• _Extract_
========

CP-154,526 showed good penetration in the different brain tissues, with a maximum already reached after 20 min in the i.v. study. The brain/plasma ratios went up to 2.5 within 1 to 2 h and then slowly decreased, except in the hypothalamus, where the ratio never exceeded 1 and remained stable at this level until 4 h post-treatment. Several hypotheses can be formulated to explain this phenomenon. The blood perfusion is known to be different between the brain regions and, therefore, could influence the penetration of the substance into the brain. Since the transport system is saturable, it can also be supposed that saturation occurred faster in the hypothalamus than in the other brain tissues. Myelin is also distributed differently within the brain and, therefore, increases the lipophilia of the brain regions where it is present in higher concentrations. This means that a lipophilic substance will accumulate more and stay longer in the tissues with high amounts of myelin.

The rat hypothalamus is known to have a lower density of CRF₁ receptors in comparison with other brain tissues, like the brain cortex, whereas the cerebellar cortex displays a higher density of CRF₁ receptors (Chalmers et al., 1995, 1996). It is not clear whether the concentrations of CP-154,526 are a reflection of the receptor's densities, but since CP-154,526 is a highly specific CRF₁ receptor antagonist (Schulz et al., 1996), the possible consequences of the lower hypothalamus and higher cerebellum concentrations of CP-154,526 on its pharmacological activity have to be examined.

In the p.o. study, the concentration ratios still increased 8 h after application (Fig. 4), but no significant differences within the brain regions were observed. Differences between brain tissues seen only in the i.v. trial, where the concentrations are about 10-fold higher than in the p.o. experiment, suggest that a saturation occurs at high concentrations.

In summary, CP-154,526 has been proven to cross the blood-brain barrier in a saturable way well. Correlative studies between behavioral and brain concentrations should be undertaken to determine the minimal brain concentration required for activity, especially for p.o. studies, where the oral bioavailability of 27% can lead to subtherapeutic concentrations in the brain if not taken into account.

========

• _Source material_
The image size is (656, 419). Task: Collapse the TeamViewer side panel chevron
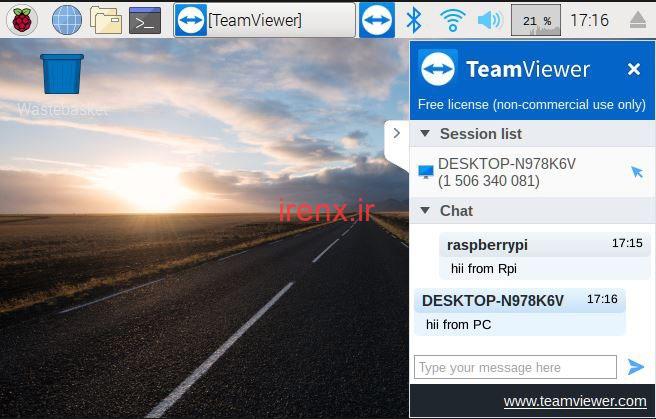[396, 133]
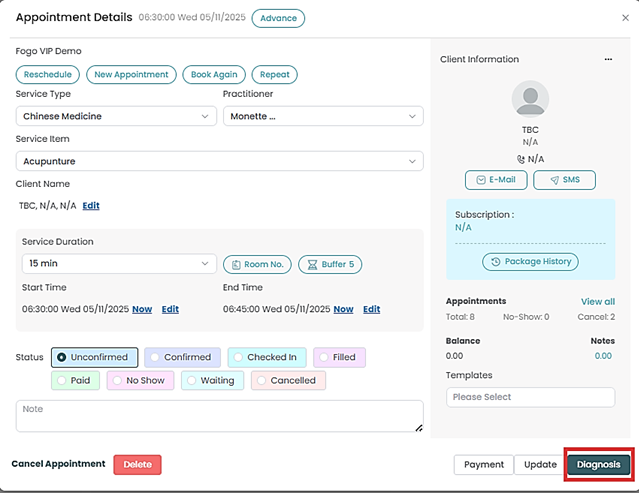Select the Confirmed status option
The height and width of the screenshot is (493, 639).
(181, 357)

========

• _Problem set_
1. Based on the CP-154,526 passage, explain why the authors conclude that saturation occurs at high concentrations.
2. Return everything from "The rat hypothalamus" down to "to be examined." in the CP-154,526 passage.

• _Solved tasks_
1. Differences between brain tissues appeared only in the i.v. trial, where concentrations were about 10-fold higher than in the p.o. experiment. The p.o. study showed no significant differences among brain regions. Because the regional differences arose only at the higher concentrations, the authors infer that saturation occurs at high concentrations.

2.
The rat hypothalamus is known to have a lower density of CRF₁ receptors in comparison with other brain tissues, like the brain cortex, whereas the cerebellar cortex displays a higher density of CRF₁ receptors (Chalmers et al., 1995, 1996). It is not clear whether the concentrations of CP-154,526 are a reflection of the receptor's densities, but since CP-154,526 is a highly specific CRF₁ receptor antagonist (Schulz et al., 1996), the possible consequences of the lower hypothalamus and higher cerebellum concentrations of CP-154,526 on its pharmacological activity have to be examined.